By Janet Adamy, WSJ
In Washington, it’s never too early to think about the next congressional reapportionment.
That’s why Tuesday’s release by the U.S. Census Bureau of state-by-state population changes sparked instant predictions about which states will gain and lose House seats after the 2020 census. That pie of 435 seats gets recut every 10 years based on whether states swelled or shrank, and the number of House seats and presidential electoral votes for the states shift accordingly.
Election Data Services, a political consulting firm in Manassas, Va., tallied the rates of state population change from 2010 to 2015 and projected them forward to 2020. If those trends hold up, 15 states would gain or lose districts after the 2020 census.
The biggest gains would come to Texas, which is projected to clinch three more House seats, and Florida, a gainer of two seats. Arizona, North Carolina, Colorado and are all poised to grab one seat after 2020.
Nine states are projected to lose districts: Alabama, Illinois, Michigan, Minnesota, New York, Ohio, Pennsylvania, Rhode Island and West Virginia.

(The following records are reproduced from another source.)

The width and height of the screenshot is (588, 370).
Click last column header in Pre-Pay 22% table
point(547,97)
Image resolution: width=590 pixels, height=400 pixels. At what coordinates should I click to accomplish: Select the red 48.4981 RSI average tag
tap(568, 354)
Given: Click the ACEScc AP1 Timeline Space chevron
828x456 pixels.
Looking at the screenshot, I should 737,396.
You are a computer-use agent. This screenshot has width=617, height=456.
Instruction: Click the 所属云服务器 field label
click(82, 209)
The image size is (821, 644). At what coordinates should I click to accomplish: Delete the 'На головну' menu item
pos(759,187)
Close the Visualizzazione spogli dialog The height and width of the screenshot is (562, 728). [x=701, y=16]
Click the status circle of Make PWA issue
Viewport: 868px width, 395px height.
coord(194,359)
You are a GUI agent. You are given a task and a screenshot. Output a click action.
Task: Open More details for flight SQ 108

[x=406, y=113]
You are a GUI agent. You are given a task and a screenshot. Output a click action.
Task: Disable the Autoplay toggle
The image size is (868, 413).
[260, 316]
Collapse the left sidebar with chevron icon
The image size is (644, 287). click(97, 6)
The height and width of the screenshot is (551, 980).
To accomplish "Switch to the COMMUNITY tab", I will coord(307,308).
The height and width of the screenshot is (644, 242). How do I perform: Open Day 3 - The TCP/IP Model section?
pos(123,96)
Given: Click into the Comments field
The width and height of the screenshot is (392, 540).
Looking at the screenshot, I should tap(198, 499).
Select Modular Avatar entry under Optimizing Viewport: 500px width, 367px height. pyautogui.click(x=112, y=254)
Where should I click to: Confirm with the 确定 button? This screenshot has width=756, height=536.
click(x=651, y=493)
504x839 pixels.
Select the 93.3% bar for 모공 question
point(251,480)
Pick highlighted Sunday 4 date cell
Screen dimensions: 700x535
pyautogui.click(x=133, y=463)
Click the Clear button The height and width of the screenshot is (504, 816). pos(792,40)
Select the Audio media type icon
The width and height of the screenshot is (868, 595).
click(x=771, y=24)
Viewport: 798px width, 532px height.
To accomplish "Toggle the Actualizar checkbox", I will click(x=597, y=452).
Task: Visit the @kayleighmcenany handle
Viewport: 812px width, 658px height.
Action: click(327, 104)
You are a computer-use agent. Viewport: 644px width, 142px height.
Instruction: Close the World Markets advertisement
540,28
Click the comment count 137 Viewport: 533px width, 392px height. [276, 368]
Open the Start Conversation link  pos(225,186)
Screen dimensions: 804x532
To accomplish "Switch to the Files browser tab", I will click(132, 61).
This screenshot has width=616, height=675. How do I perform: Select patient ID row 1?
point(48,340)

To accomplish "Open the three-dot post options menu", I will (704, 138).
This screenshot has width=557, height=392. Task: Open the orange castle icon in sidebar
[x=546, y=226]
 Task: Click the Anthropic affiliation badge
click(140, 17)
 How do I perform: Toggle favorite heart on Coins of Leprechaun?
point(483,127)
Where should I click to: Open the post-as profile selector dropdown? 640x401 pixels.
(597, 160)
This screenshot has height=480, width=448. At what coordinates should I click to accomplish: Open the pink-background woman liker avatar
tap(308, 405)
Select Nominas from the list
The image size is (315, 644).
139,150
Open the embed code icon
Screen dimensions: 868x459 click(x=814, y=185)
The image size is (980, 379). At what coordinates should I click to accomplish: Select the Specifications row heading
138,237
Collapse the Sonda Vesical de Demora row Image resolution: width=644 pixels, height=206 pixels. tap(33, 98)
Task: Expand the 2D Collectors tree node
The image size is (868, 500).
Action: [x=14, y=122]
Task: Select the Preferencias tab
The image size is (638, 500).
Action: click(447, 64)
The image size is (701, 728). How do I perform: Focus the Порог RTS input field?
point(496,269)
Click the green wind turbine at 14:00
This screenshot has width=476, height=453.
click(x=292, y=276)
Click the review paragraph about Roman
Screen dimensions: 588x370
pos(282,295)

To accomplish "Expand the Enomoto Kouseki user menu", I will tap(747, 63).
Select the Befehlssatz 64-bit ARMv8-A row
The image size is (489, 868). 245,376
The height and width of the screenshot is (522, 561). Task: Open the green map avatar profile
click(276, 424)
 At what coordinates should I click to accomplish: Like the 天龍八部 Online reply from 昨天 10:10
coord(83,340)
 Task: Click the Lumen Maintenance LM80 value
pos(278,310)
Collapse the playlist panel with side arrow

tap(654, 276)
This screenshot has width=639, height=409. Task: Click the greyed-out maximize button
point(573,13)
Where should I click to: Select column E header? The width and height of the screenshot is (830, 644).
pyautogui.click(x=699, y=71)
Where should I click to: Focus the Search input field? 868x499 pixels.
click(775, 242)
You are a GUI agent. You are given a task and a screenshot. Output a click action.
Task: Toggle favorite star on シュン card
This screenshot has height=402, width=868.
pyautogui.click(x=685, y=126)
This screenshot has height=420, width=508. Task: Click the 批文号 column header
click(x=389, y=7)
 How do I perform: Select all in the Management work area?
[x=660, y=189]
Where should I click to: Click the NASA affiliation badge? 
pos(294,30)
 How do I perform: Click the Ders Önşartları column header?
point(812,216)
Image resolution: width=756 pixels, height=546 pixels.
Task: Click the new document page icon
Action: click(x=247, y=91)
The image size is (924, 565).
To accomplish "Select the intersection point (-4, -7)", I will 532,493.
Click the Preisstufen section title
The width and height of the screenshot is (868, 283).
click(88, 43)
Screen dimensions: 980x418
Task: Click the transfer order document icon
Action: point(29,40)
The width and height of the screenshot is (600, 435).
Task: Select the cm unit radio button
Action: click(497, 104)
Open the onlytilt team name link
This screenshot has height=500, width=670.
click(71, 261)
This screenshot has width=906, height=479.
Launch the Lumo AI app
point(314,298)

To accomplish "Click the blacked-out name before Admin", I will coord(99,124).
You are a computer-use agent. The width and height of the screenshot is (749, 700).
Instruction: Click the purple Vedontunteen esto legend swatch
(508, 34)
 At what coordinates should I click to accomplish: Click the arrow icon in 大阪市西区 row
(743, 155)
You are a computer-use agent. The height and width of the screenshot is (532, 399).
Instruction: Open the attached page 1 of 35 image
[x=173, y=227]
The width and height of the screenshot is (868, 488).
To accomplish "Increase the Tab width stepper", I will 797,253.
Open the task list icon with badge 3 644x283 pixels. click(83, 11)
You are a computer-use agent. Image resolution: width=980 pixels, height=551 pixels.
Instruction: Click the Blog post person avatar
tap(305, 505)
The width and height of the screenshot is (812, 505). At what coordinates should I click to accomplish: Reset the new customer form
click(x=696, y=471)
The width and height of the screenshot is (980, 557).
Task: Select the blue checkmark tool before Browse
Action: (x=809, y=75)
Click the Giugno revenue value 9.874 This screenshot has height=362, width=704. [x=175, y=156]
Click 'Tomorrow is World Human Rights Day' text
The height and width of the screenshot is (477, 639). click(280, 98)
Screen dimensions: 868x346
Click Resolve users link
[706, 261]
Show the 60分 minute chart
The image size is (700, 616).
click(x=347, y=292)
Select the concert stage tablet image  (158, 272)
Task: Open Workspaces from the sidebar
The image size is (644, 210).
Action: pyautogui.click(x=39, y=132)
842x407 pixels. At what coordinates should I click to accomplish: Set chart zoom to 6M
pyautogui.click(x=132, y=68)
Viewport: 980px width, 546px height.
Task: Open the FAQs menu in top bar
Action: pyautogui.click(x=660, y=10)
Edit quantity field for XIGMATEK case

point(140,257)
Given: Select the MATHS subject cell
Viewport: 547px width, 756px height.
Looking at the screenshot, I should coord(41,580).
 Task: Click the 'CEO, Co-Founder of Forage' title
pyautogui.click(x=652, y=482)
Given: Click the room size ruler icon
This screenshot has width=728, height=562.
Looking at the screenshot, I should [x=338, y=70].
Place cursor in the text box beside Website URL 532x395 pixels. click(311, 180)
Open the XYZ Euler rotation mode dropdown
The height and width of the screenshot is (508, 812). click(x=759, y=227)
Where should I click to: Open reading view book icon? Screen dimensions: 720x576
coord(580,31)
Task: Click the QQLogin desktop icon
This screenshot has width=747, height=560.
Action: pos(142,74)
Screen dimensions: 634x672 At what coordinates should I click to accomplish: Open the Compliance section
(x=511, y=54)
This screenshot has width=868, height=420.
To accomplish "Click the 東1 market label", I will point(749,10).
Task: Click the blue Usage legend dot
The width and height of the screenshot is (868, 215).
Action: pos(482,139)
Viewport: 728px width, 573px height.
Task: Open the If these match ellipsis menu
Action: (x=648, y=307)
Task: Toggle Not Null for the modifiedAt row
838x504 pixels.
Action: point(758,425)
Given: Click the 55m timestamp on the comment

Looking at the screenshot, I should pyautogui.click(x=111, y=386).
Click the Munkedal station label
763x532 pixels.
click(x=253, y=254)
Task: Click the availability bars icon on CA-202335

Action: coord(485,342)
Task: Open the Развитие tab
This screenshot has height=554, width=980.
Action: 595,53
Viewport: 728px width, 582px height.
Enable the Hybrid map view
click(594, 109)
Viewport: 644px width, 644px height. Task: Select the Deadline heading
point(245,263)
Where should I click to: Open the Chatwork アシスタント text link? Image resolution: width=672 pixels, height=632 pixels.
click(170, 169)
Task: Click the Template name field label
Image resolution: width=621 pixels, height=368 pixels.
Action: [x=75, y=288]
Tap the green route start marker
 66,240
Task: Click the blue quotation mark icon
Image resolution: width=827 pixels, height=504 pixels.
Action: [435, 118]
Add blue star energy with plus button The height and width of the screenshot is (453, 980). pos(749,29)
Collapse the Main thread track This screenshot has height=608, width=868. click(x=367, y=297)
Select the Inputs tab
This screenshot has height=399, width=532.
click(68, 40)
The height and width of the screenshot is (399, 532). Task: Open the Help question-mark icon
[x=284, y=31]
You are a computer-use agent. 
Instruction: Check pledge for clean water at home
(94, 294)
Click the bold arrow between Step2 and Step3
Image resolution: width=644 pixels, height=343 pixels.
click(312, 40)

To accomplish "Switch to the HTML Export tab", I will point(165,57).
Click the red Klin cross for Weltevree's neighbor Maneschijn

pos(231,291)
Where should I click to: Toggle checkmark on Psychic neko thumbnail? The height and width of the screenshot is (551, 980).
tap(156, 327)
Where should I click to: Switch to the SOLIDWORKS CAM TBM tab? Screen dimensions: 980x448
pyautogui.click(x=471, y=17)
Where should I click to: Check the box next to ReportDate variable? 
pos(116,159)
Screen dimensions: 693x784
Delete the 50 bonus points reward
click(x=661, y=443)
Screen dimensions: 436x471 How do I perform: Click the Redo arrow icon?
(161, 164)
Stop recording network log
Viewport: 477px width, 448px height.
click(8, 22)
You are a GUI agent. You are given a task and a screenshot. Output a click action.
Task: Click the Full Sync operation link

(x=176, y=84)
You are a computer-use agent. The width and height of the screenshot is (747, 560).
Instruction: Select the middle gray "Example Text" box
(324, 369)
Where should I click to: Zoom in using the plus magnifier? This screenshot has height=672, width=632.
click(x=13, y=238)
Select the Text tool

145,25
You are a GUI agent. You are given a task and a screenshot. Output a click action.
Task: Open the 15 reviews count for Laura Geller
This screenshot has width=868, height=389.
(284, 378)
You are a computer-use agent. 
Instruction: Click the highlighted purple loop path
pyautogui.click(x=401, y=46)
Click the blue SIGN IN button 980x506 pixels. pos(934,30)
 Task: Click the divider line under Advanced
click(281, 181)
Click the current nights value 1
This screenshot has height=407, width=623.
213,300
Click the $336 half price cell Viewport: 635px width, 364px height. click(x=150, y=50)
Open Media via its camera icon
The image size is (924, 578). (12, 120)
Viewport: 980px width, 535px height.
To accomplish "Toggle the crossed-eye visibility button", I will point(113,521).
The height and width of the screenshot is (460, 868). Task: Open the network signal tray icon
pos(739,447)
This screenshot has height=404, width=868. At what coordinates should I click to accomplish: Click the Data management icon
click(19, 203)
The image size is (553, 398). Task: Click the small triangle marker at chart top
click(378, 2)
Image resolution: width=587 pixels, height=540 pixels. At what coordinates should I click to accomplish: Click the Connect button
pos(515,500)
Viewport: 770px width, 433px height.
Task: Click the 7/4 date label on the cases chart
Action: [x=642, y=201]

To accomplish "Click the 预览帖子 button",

“What we do find is that it does make things more Republican,” said Kimball Brace, president of Election Data Services.
But there’s a twist, thanks to a recent Supreme Court case. The high court decided earlier this year to hear a case centering on whether voting districts should be determined based on the number of eligible voters instead of total population.
Should the court rule in favor of districting around only eligible voters, Texas would actually lose a congressional seat.